Stored data
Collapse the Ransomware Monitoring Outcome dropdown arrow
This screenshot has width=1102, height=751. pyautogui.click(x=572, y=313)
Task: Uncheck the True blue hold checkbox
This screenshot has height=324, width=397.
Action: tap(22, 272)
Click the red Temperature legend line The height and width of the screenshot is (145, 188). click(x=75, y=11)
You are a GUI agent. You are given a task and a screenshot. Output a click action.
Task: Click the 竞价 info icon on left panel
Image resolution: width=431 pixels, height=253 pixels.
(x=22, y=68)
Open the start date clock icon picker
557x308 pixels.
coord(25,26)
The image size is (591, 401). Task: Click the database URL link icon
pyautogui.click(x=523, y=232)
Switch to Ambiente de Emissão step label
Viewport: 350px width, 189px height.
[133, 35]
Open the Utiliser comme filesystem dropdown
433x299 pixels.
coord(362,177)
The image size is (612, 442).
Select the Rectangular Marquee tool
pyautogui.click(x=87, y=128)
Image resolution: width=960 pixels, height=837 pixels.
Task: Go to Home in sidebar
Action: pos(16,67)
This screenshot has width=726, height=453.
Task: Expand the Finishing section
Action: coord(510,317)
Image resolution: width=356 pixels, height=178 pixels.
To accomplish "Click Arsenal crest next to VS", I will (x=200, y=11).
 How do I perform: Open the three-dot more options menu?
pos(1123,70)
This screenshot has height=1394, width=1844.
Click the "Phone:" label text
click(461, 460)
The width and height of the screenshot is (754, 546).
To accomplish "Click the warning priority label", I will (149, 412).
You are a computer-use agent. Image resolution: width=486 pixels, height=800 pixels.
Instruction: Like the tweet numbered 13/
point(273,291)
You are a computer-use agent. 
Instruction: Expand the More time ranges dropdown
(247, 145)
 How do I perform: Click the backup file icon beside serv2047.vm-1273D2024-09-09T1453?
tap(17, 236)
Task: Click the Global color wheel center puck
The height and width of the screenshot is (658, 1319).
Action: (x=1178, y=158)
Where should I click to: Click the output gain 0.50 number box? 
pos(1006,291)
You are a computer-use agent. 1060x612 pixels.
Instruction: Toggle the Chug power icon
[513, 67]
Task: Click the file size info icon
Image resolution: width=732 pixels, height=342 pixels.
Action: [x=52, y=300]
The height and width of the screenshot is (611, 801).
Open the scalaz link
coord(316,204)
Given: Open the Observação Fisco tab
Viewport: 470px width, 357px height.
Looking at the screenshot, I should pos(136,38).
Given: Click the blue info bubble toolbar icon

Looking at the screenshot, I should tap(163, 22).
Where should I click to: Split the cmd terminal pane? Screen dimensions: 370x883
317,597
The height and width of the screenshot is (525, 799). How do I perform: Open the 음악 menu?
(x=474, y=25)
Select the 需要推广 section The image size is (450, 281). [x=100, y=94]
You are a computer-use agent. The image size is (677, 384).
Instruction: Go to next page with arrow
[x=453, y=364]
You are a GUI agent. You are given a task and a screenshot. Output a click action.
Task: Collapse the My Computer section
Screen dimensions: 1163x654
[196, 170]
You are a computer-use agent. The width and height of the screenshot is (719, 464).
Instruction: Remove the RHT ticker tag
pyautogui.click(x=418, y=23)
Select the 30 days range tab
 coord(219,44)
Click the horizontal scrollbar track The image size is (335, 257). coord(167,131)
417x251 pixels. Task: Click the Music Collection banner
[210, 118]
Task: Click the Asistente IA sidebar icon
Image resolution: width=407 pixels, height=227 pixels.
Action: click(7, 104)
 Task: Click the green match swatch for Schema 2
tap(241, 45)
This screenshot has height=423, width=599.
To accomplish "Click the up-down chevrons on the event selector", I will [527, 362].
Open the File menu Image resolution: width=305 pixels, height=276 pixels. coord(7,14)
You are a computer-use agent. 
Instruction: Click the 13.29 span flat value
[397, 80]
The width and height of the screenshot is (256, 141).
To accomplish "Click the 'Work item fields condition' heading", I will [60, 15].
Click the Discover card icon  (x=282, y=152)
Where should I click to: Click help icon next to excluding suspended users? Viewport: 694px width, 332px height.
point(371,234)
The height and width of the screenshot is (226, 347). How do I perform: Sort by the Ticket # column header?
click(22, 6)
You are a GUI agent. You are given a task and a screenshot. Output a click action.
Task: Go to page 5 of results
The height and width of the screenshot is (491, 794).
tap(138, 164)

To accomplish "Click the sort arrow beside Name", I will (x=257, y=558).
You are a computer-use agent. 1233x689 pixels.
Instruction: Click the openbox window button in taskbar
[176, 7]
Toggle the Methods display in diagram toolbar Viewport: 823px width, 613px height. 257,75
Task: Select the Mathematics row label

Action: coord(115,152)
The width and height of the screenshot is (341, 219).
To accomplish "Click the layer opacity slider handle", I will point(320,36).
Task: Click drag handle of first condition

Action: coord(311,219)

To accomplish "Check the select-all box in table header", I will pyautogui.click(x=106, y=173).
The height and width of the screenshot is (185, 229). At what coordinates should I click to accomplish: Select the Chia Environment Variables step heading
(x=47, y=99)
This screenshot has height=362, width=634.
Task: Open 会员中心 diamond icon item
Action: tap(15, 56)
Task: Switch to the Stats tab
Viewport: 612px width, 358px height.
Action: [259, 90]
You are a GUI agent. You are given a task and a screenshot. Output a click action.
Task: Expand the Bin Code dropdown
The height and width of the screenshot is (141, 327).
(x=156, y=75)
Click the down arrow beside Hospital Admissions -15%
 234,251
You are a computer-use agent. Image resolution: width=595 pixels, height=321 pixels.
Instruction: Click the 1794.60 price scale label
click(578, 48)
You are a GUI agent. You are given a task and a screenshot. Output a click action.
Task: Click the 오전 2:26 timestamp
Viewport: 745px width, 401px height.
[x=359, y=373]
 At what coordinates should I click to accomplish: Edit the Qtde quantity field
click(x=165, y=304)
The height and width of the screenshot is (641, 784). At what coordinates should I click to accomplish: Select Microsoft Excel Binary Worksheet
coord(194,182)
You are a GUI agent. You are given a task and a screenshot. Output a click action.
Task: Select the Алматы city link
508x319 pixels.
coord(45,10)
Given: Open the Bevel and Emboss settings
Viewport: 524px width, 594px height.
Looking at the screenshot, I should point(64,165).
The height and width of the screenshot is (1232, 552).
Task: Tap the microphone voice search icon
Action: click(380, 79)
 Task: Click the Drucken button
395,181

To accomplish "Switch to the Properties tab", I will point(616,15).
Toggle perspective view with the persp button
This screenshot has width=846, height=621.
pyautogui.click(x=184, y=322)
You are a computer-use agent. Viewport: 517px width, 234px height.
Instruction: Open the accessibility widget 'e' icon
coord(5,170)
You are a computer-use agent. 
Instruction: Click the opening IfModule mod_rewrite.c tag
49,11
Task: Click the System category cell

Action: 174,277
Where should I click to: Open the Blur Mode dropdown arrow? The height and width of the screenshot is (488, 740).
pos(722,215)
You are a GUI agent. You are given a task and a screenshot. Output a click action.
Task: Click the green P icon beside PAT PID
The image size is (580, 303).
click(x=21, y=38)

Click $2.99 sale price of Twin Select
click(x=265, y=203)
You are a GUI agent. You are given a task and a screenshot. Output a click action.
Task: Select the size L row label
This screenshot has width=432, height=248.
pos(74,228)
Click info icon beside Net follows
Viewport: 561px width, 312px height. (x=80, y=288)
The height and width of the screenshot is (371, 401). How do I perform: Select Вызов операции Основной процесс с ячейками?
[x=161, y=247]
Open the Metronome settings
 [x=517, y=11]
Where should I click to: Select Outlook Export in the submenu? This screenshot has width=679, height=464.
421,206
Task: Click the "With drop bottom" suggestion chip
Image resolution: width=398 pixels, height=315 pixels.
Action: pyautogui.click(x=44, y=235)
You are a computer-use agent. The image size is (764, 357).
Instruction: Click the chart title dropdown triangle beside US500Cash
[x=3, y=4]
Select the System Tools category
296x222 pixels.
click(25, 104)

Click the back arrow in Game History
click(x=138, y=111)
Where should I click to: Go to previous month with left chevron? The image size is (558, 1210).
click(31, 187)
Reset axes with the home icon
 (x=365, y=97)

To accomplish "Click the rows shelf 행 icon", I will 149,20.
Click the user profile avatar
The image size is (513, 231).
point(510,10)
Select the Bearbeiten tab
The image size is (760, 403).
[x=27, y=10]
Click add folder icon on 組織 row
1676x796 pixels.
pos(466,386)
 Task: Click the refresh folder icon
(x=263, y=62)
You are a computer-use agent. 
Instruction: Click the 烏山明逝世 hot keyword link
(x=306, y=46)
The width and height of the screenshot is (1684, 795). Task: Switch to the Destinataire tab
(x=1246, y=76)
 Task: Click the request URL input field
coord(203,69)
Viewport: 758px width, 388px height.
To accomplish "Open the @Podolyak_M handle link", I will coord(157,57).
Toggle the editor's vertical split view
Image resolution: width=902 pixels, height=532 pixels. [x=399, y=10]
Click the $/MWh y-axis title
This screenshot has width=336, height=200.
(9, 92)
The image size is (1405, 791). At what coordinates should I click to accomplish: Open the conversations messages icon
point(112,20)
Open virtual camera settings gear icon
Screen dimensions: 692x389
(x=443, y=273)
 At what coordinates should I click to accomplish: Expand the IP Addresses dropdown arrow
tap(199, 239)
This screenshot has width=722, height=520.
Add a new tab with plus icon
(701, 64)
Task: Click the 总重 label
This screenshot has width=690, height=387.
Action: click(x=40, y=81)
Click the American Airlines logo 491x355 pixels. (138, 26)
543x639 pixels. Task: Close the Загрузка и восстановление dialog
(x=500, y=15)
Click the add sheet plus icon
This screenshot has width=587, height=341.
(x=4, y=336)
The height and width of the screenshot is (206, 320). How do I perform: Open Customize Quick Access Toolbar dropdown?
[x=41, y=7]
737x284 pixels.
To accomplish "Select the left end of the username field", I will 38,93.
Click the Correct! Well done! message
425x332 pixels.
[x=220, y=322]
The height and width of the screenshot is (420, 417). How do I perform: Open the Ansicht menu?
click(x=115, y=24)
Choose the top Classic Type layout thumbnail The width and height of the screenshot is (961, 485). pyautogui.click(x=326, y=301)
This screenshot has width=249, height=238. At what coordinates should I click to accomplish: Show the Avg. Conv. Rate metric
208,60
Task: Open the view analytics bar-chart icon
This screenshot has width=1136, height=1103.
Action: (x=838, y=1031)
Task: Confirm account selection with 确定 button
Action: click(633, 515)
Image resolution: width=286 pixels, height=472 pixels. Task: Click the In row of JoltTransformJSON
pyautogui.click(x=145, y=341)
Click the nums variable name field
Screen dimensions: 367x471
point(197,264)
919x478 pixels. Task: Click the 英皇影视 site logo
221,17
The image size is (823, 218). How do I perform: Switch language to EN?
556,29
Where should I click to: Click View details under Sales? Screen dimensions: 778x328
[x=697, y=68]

### Exercise aim
Look back at the entries above. Retype the line with "This screenshot has width=722, height=520.", the line with "Click the Correct! Well done! message", and all lines in between.

### Answer to this exercise
This screenshot has width=722, height=520.
Add a new tab with plus icon
(701, 64)
Task: Click the 总重 label
This screenshot has width=690, height=387.
Action: click(x=40, y=81)
Click the American Airlines logo 491x355 pixels. (138, 26)
543x639 pixels. Task: Close the Загрузка и восстановление dialog
(x=500, y=15)
Click the add sheet plus icon
This screenshot has width=587, height=341.
(x=4, y=336)
The height and width of the screenshot is (206, 320). How do I perform: Open Customize Quick Access Toolbar dropdown?
[x=41, y=7]
737x284 pixels.
To accomplish "Select the left end of the username field", I will 38,93.
Click the Correct! Well done! message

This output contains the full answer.